> **Brief**
Show each of the lines below that contains the string "This", treating uppercase and lowercase letters as distinct.

Rows from a dataset:
· · · · ·

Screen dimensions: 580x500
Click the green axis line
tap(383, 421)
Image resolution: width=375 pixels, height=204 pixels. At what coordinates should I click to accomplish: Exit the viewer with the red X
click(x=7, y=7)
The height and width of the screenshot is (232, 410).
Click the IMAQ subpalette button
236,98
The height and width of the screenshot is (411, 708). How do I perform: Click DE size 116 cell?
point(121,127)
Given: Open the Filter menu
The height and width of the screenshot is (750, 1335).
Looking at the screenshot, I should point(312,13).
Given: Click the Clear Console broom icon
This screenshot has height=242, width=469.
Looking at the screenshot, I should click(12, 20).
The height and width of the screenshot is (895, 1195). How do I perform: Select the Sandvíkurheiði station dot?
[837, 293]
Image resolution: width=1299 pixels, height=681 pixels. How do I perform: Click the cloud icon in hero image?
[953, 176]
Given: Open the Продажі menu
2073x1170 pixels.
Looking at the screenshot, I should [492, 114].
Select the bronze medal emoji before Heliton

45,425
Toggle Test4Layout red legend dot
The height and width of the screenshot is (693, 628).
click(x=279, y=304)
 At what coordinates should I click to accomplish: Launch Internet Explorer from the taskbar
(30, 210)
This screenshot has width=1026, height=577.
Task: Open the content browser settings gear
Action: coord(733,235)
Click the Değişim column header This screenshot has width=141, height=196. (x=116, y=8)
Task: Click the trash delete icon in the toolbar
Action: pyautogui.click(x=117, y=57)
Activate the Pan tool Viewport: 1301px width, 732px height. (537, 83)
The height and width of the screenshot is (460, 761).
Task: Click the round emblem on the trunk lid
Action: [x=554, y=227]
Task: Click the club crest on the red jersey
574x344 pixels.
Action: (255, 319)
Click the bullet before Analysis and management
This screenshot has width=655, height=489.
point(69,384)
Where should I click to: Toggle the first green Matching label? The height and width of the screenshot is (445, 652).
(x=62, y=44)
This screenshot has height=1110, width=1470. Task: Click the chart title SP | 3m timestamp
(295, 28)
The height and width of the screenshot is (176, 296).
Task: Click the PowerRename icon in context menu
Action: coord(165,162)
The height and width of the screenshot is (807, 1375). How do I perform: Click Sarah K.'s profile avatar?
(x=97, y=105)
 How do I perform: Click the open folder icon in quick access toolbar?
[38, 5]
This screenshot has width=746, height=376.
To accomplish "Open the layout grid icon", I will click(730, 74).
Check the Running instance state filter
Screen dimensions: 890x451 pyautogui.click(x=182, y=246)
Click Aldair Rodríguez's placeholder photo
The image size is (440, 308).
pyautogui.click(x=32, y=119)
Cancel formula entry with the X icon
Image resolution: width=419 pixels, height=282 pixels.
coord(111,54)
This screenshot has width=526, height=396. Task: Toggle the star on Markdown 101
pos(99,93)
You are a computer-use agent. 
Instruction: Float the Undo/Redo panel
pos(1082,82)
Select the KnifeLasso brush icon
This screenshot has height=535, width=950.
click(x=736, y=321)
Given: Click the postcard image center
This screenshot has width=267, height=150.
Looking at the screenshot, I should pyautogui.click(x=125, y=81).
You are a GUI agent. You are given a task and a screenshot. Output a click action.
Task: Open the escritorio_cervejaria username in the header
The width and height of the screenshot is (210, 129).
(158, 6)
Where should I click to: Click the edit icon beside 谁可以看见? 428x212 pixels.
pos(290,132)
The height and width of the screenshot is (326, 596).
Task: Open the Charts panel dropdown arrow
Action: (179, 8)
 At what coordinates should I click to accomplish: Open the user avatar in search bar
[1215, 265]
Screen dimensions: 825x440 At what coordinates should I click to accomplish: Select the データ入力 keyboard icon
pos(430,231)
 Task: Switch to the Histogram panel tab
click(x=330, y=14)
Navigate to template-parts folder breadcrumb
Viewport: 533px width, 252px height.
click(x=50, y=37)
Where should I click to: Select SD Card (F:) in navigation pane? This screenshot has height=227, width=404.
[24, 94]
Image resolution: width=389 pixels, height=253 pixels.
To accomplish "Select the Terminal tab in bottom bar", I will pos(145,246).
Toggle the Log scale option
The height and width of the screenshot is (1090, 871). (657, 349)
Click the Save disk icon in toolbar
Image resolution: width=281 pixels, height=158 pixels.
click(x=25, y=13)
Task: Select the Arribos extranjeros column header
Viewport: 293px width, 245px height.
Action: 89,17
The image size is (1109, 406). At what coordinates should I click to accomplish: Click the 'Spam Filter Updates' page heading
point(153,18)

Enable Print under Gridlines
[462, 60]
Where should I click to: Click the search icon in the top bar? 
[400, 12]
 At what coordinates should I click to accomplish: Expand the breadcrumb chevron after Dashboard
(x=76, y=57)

· · · · ·

> **Written reply**
This screenshot has height=242, width=469.
This screenshot has width=1026, height=577.
Click the Değişim column header This screenshot has width=141, height=196. (x=116, y=8)
This screenshot has width=655, height=489.
This screenshot has height=1110, width=1470. Task: Click the chart title SP | 3m timestamp
This screenshot has width=746, height=376.
This screenshot has width=526, height=396. Task: Toggle the star on Markdown 101
This screenshot has height=535, width=950.
This screenshot has width=267, height=150.
Where should I click to: Select SD Card (F:) in navigation pane? This screenshot has height=227, width=404.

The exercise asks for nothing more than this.